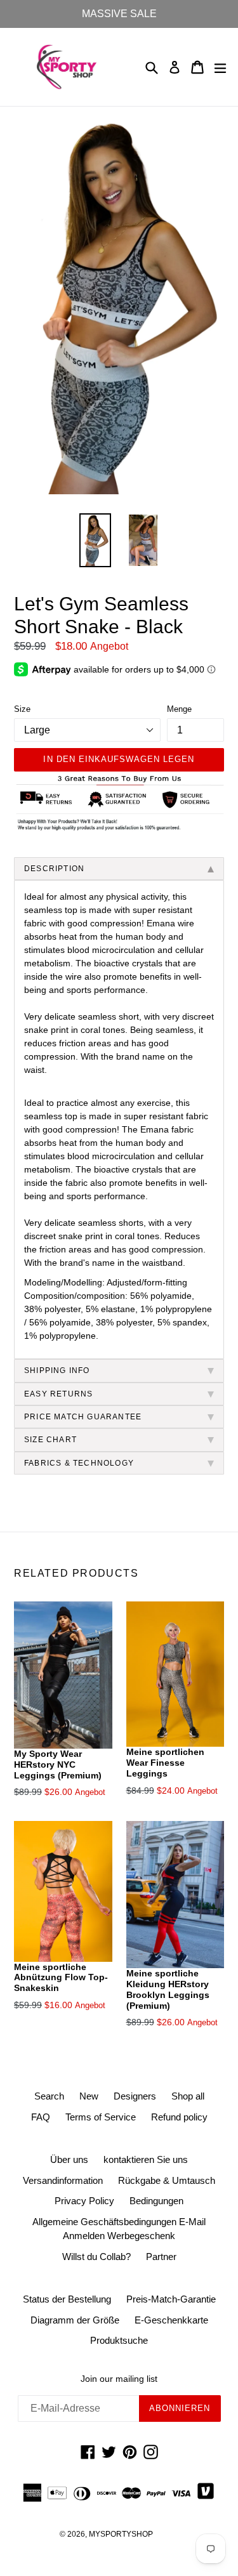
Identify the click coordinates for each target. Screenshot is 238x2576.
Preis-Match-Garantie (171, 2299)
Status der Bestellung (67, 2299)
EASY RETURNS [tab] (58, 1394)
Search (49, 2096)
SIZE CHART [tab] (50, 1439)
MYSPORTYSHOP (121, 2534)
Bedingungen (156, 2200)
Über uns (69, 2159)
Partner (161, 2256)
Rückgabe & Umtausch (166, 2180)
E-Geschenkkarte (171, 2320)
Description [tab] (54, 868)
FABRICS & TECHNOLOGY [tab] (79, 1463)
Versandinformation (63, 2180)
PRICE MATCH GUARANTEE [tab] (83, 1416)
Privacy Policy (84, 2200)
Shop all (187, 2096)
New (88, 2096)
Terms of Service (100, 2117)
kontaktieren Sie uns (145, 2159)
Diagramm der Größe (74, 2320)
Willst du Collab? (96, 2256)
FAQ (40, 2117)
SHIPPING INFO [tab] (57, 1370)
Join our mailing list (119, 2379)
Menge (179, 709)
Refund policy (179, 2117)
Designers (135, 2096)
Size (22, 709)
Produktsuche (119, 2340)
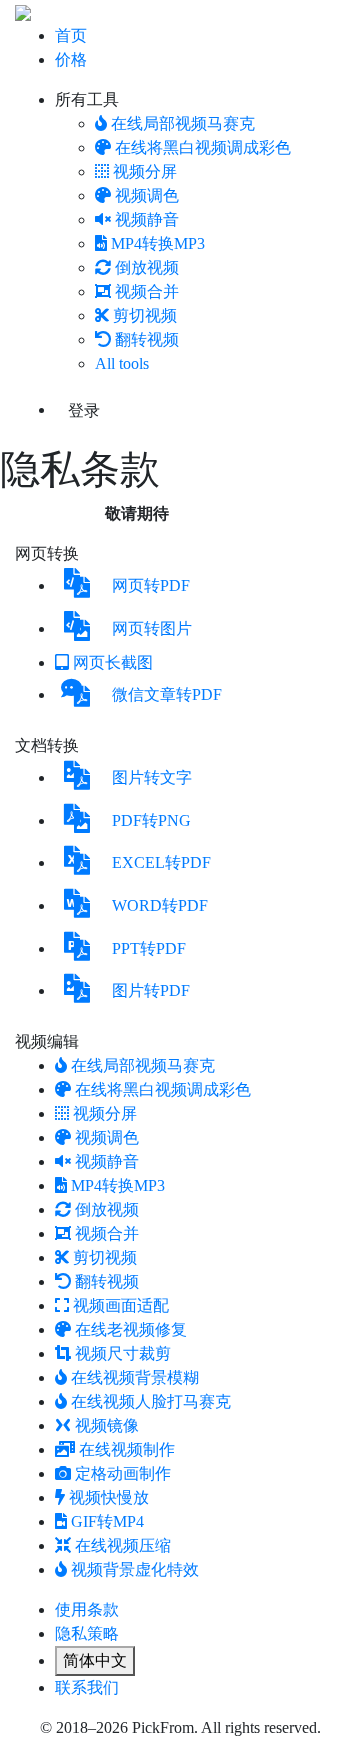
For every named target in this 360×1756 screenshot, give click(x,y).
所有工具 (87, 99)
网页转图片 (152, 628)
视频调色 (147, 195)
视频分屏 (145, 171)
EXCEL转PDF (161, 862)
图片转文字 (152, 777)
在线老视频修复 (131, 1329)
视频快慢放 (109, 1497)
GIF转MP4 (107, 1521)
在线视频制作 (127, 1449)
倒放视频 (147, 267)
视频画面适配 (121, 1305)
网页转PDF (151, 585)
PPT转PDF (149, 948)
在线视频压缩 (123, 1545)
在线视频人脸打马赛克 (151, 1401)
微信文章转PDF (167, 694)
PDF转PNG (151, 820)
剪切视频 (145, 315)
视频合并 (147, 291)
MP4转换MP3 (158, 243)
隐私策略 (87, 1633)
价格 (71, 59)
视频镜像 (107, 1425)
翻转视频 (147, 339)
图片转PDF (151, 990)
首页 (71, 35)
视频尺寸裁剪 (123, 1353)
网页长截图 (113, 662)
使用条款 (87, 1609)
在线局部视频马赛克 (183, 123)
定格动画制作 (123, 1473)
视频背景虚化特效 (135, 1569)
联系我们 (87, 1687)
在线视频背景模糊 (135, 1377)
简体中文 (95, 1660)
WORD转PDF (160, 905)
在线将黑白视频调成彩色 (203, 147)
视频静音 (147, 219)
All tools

= = = = = = =

§ Task to carry out
Please retype the listing in full, exactly as given, and skip every image.

§ Exercise solution
Identify the click coordinates for each target. Screenshot is 238x2576.
Preis-Match-Garantie (171, 2299)
Status der Bestellung (67, 2299)
EASY RETURNS [tab] (58, 1394)
Search (49, 2096)
SIZE CHART [tab] (50, 1439)
MYSPORTYSHOP (121, 2534)
Bedingungen (156, 2200)
Über uns (69, 2159)
Partner (161, 2256)
Rückgabe & Umtausch (166, 2180)
E-Geschenkkarte (171, 2320)
Description [tab] (54, 868)
FABRICS & TECHNOLOGY [tab] (79, 1463)
Versandinformation (63, 2180)
PRICE MATCH GUARANTEE [tab] (83, 1416)
Privacy Policy (84, 2200)
Shop all (187, 2096)
New (88, 2096)
Terms of Service (100, 2117)
kontaktieren Sie uns (145, 2159)
Diagramm der Größe (74, 2320)
Willst du Collab? (96, 2256)
FAQ (40, 2117)
SHIPPING INFO [tab] (57, 1370)
Join our mailing list (119, 2379)
Menge (179, 709)
Refund policy (179, 2117)
Designers (135, 2096)
Size (22, 709)
Produktsuche (119, 2340)
For every named target in this 360×1756 screenshot, give click(x,y).
所有工具 (87, 99)
网页转图片 (152, 628)
视频调色 (147, 195)
视频分屏 (145, 171)
EXCEL转PDF (161, 862)
图片转文字 (152, 777)
在线老视频修复 (131, 1329)
视频快慢放 (109, 1497)
GIF转MP4 (107, 1521)
在线视频制作 (127, 1449)
倒放视频 (147, 267)
视频画面适配 (121, 1305)
网页转PDF (151, 585)
PPT转PDF (149, 948)
在线视频压缩 (123, 1545)
在线视频人脸打马赛克 (151, 1401)
微信文章转PDF (167, 694)
PDF转PNG (151, 820)
剪切视频 (145, 315)
视频合并 (147, 291)
MP4转换MP3 (158, 243)
隐私策略 (87, 1633)
价格 (71, 59)
视频镜像 (107, 1425)
翻转视频 (147, 339)
图片转PDF (151, 990)
首页 (71, 35)
视频尺寸裁剪 (123, 1353)
网页长截图 (113, 662)
使用条款 (87, 1609)
在线局部视频马赛克 (183, 123)
定格动画制作 (123, 1473)
视频背景虚化特效 (135, 1569)
联系我们 (87, 1687)
在线视频背景模糊 (135, 1377)
简体中文 (95, 1660)
WORD转PDF (160, 905)
在线将黑白视频调成彩色 (203, 147)
视频静音 (147, 219)
All tools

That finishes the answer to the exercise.